Machine Learning-Based Malicious Vehicle Detection for Security Threats
and Attacks in Vehicle Ad-hoc Network (VANET) Communications
- URL: http://arxiv.org/abs/2401.08135v1
- Date: Tue, 16 Jan 2024 06:01:02 GMT
- Title: Machine Learning-Based Malicious Vehicle Detection for Security Threats
and Attacks in Vehicle Ad-hoc Network (VANET) Communications
- Authors: Thanh Nguyen Canh and Xiem HoangVan
- Abstract summary: Blackhole attacks are significant threats to Vehicle Ad-hoc Network (VANET)
In this paper, we propose a machine learning-based approach for blackhole detection in VANET.

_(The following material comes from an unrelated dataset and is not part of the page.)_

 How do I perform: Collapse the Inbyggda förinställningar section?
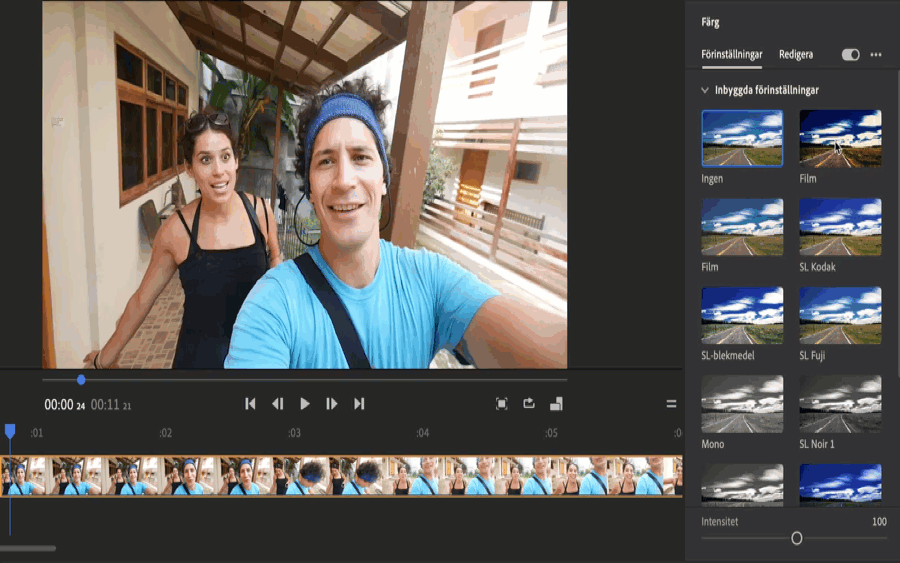pos(705,90)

- Score: 0.48951183832371004
- License: http://creativecommons.org/licenses/by/4.0/
- Abstract: With the rapid growth of Vehicle Ad-hoc Network (VANET) as a promising
technology for efficient and reliable communication among vehicles and
infrastructure, the security and integrity of VANET communications has become a
critical concern. One of the significant threats to VANET is the presence of
blackhole attacks, where malicious nodes disrupt the network's functionality
and compromise data confidentiality, integrity, and availability. In this
paper, we propose a machine learning-based approach for blackhole detection in
VANET. To achieve this task, we first create a comprehensive dataset comprising
normal and malicious traffic flows. Afterward, we study and define a promising
set of features to discriminate the blackhole attacks. Finally, we evaluate
various machine learning algorithms, including Gradient Boosting, Random
Forest, Support Vector Machines, k-Nearest Neighbors, Gaussian Naive Bayes, and
Logistic Regression. Experimental results demonstrate the effectiveness of
these algorithms in distinguishing between normal and malicious nodes. Our
findings also highlight the potential of machine learning based approach in
enhancing the security of VANET by detecting and mitigating blackhole attacks.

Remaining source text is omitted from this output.